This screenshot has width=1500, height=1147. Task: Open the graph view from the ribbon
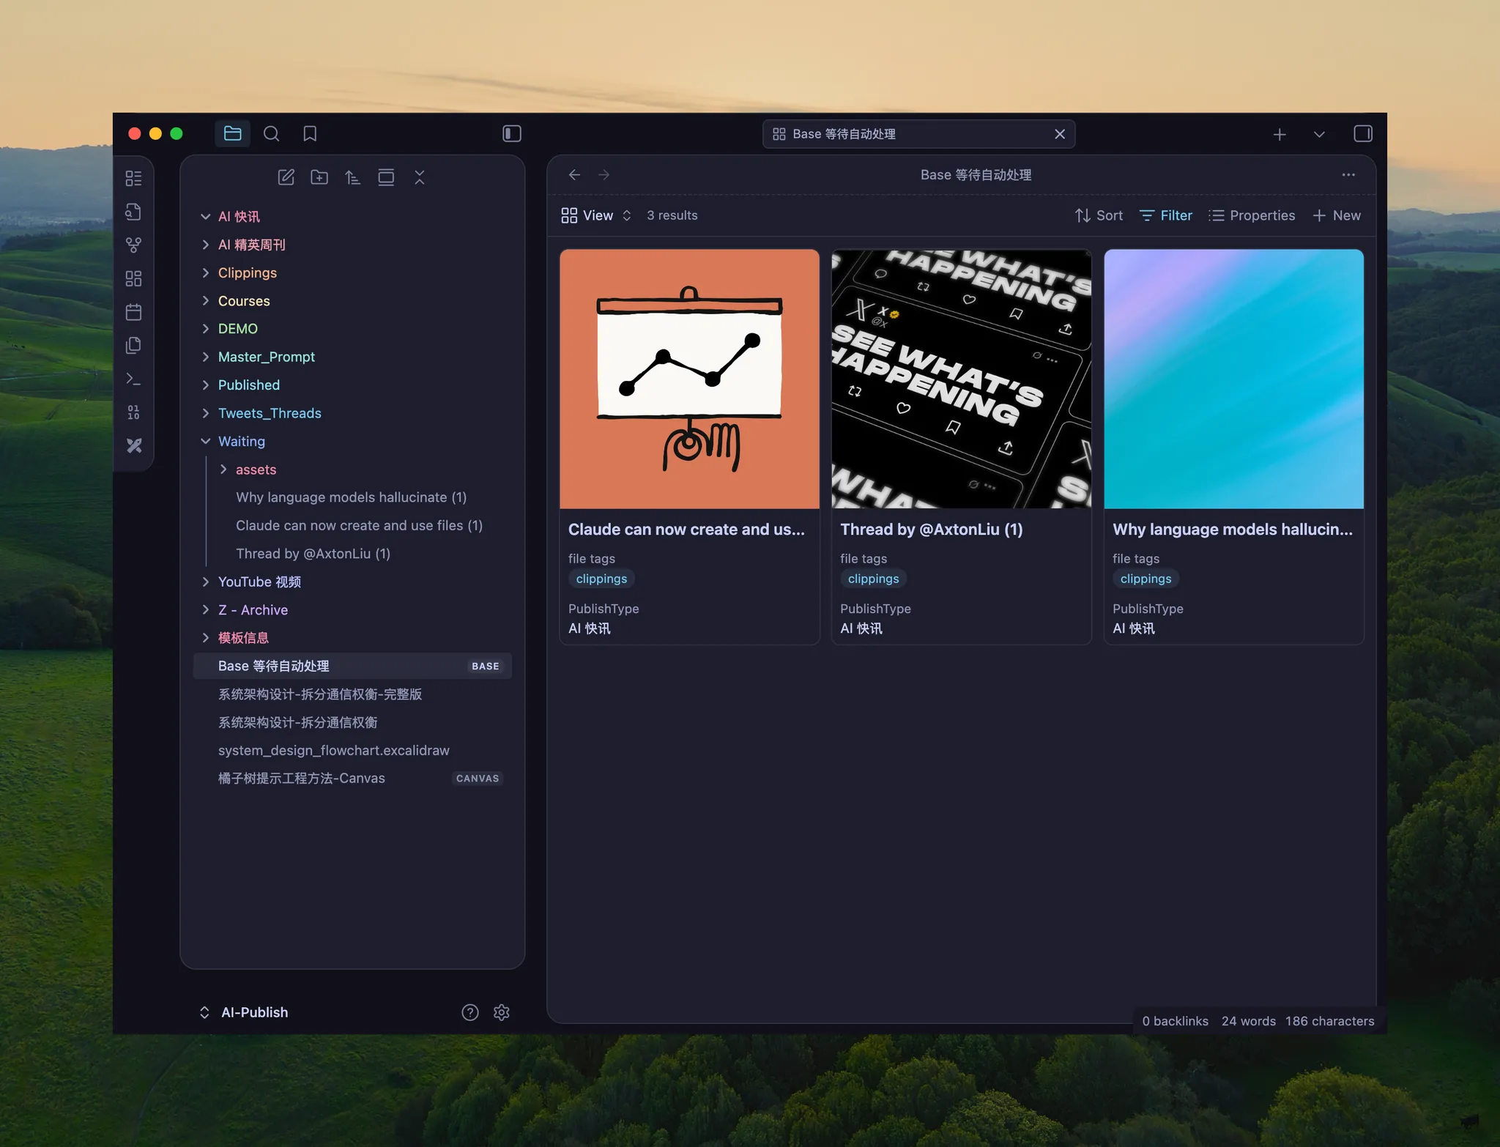point(133,245)
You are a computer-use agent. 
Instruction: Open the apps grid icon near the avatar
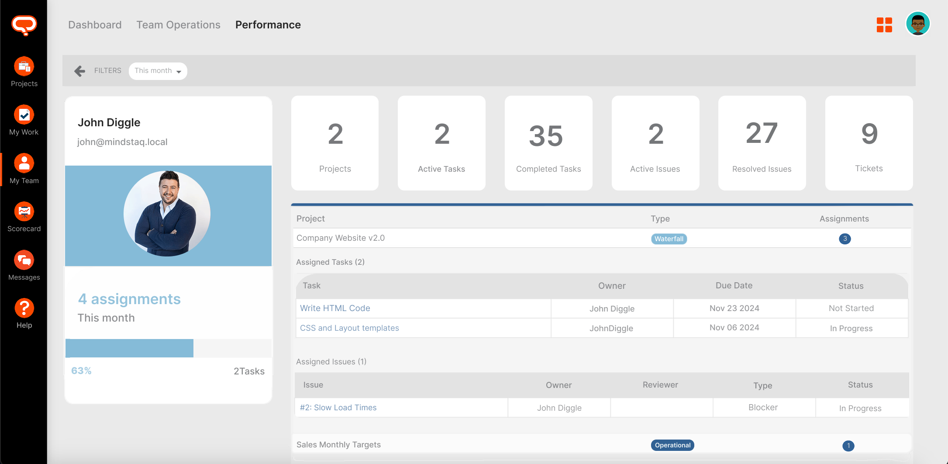[884, 25]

********************

YOUR OBJECTIVE: Leave out the pictures and return the rest of the records exactly.

OUTPUT:
This screenshot has width=1500, height=1147. Task: Open the graph view from the ribbon
point(133,245)
You are a computer-use agent. 
Instruction: Open the apps grid icon near the avatar
[884, 25]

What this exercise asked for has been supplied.